Neutron Dragon Attack_A Paranormal Space Opera Adventure
Page 23
“Ling, buddy, I don’t want to discuss the finer points of the Human language with you. What happened when all those ghosts grabbed you?” Blaze asked.
Ling shrugged. “Oh, they tried to convince me to do a number of horrendous things. I must say, I was tempted by all the insanity, for as you know, it makes perfect sense at the time. But it’s all just voices. It’s the chattering of drunk monkeys. I have practiced for years in ignoring the chatter. It seems my practice has paid off.”
Blaze smiled at his friend. “Damn, but that’s awesome. It took a bit though, right?”
“I had to rescue Elle,” Ling said. “Only, I didn’t. The ectoplasm let her go.”
Elle straightened and took a deep breath. “I managed to cast a shield spell so I wouldn’t suffocate, but I lost my bandolier and Granny’s purse, so I couldn’t cast any more spells. But Ling is right. He ran over to help me but couldn’t swim through the ectoplasm. And then, for some odd reason, I was spit out of the basement of the church. The ghosts as well most of the ectoplasm was just…suddenly…gone. We found the purse and my pouches nearby. Lucky for us.”
“How long ago was this?” Blaze asked.
“About twenty minutes, maybe,” Elle said. She glanced around. “By the way, where’s Granny?”
That might’ve been right around the time Chthonic had possessed the inflatable Borzor clown. Maybe that bastard was leaving town and taking his Onyx shit with him.

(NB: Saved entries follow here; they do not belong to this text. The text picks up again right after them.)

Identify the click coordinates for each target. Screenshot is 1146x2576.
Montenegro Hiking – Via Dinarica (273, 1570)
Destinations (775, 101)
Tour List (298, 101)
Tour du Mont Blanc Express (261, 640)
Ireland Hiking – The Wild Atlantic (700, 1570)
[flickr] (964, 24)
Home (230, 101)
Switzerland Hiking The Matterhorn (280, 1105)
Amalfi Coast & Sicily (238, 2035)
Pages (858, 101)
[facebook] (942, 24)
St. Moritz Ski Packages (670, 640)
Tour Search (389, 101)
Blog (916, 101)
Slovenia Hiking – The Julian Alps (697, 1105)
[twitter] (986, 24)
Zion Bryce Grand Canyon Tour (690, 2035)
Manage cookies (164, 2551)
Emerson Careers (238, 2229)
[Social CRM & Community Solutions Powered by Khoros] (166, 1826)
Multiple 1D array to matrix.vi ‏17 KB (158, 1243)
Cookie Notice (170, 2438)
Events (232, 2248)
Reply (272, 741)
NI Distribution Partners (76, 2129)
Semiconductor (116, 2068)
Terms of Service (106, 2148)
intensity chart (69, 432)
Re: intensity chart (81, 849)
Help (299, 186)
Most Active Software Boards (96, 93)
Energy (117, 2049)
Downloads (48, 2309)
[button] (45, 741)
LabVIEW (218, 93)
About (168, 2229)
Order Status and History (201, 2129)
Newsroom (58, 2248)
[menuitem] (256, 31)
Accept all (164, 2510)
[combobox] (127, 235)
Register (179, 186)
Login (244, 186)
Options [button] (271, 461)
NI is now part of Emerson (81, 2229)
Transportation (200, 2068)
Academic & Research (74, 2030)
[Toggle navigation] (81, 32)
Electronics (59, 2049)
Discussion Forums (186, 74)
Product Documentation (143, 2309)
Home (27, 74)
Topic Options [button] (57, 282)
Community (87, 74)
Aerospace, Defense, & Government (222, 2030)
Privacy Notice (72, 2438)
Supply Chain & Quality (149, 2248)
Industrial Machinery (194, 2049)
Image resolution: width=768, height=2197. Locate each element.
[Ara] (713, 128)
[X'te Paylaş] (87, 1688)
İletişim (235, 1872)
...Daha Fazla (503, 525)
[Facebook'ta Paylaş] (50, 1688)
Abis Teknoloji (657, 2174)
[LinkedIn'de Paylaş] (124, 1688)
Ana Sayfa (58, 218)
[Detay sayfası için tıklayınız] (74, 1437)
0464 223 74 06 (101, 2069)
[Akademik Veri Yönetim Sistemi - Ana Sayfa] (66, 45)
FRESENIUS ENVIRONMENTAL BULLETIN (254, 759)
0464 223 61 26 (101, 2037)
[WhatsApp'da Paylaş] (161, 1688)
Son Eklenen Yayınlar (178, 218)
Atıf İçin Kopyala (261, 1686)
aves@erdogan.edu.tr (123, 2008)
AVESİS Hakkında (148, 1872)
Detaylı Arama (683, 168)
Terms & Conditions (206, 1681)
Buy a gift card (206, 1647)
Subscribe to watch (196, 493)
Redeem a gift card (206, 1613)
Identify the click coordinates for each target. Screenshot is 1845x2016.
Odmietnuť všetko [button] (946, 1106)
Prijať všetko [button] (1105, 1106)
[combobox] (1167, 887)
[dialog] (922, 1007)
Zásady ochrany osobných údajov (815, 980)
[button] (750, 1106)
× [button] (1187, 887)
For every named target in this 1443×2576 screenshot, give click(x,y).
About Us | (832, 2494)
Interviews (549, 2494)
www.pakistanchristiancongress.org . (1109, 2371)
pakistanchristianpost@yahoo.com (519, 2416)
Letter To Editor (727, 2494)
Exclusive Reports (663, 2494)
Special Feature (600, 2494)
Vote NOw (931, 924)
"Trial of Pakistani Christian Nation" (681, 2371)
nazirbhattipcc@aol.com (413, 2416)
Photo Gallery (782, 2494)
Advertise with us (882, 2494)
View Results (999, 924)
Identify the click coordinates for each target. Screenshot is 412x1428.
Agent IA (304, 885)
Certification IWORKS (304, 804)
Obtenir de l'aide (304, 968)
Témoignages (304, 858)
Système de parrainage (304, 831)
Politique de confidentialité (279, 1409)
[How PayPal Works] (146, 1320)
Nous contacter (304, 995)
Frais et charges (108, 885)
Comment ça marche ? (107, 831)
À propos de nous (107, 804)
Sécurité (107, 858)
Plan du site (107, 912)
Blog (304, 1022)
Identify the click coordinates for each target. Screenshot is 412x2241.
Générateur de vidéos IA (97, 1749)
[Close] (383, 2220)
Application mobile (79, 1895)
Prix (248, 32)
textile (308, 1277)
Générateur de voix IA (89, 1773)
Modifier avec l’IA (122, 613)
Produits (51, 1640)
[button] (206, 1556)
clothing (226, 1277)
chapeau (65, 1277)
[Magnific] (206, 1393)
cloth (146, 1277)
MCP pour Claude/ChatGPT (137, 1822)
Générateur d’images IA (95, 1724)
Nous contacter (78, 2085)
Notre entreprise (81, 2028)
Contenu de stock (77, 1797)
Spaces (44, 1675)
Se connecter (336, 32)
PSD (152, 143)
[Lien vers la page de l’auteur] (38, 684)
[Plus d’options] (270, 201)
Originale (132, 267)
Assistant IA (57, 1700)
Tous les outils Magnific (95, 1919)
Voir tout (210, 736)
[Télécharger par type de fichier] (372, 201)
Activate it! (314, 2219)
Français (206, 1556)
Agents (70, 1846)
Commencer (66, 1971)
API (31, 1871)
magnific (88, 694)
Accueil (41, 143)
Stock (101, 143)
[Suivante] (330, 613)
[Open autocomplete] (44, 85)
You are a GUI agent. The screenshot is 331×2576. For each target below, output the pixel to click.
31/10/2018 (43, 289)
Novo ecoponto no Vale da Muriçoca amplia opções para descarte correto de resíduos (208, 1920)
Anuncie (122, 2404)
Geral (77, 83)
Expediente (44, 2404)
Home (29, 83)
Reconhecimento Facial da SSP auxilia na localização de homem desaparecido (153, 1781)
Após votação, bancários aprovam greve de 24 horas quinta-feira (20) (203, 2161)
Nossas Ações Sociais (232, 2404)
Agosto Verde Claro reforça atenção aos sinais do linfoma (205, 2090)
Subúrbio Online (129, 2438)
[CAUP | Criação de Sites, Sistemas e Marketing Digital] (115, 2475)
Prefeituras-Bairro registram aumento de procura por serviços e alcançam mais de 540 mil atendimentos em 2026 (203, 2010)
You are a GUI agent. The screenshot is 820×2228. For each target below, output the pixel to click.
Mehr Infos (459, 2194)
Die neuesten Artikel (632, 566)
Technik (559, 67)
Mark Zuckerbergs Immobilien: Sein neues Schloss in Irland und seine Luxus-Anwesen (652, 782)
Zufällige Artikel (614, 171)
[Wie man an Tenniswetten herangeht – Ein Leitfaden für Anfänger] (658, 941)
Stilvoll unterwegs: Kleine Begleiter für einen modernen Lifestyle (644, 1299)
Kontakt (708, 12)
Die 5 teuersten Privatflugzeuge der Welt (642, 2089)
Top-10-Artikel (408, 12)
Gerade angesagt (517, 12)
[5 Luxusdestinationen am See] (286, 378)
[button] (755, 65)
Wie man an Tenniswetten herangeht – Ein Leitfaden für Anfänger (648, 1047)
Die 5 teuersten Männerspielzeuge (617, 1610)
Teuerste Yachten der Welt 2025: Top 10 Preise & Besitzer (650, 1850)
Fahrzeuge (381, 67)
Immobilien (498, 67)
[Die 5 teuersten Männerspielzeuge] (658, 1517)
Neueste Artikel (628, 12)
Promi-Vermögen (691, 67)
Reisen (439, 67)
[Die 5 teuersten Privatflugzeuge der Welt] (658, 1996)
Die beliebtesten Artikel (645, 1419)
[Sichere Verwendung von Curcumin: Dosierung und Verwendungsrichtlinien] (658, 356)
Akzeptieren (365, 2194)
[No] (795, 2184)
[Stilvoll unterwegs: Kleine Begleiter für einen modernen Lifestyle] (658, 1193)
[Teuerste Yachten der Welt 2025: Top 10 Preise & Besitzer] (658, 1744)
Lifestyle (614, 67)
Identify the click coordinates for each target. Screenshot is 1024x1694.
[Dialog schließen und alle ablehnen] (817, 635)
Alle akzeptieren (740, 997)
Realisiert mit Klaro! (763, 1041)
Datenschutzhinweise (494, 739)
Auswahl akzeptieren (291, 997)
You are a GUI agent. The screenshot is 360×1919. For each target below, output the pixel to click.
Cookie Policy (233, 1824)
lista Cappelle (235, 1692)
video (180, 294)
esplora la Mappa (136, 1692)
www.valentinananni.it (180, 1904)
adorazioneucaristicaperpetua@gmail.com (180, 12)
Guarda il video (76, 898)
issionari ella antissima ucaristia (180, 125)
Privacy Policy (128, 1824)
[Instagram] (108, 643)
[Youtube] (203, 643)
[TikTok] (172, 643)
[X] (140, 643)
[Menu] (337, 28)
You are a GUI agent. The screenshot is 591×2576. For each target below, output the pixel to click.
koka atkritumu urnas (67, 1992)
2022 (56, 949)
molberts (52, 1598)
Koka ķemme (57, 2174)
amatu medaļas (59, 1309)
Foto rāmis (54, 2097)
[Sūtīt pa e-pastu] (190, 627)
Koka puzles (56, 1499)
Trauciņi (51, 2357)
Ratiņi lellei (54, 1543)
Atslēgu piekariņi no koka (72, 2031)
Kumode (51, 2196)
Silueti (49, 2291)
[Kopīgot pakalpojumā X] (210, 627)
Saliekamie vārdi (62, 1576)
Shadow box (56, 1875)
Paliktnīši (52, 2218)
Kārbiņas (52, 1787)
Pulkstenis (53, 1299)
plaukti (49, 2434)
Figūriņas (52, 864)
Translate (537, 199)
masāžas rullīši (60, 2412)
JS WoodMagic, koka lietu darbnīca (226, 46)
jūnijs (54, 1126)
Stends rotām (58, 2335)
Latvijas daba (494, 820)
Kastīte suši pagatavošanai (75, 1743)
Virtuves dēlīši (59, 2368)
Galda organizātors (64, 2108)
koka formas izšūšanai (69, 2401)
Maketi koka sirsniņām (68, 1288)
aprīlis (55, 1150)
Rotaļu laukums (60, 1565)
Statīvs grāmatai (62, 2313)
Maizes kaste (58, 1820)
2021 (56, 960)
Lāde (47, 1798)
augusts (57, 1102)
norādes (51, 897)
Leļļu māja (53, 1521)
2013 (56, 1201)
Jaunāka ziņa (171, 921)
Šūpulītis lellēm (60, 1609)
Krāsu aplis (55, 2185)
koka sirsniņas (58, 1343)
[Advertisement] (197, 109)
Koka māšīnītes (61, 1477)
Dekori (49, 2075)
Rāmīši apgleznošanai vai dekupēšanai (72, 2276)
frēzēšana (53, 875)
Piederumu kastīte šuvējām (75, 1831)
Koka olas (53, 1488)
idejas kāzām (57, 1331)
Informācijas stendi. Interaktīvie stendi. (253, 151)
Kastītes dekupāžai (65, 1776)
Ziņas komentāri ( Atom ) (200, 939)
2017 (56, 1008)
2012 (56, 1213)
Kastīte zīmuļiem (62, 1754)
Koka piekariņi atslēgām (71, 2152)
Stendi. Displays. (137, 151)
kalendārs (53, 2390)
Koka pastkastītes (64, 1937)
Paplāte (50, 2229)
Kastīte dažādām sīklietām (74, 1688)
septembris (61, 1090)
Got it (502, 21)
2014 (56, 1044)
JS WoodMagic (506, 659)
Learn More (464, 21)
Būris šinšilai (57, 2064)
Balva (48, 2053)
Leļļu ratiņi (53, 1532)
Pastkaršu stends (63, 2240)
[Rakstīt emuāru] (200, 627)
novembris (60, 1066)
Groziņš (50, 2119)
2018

Trina emerged from the destroyed hangar and joined Blaze, his sister, Ling, and the frozen Cali on the tarmac of the airfield surrounded by the junked spacecraft.
In her arms, the vampire carried the lifeless corpse of the strange and beautiful but troubled woman, wrapped in a sheet.
Elle gasped and put a hand over her mouth. “Granny. She’s…she’s…dead.”
Trina, wordless, laid Granny’s body down reverently on the ground. She undid the sheet a bit, to reveal the woman’s face and torn throat.
Elle fell to her knees, weeping. “I can’t believe it… That bitch was like a mother to me… I can’t believe she’s gone.”
Blaze knelt next to his sister and put his hand on her back. “Elle, she might’ve been like a mother, but she wasn’t your mother. Remember all the crazy stuff she did to you? And then she just left. No, Elle, you can cry a little over her, but not too much.”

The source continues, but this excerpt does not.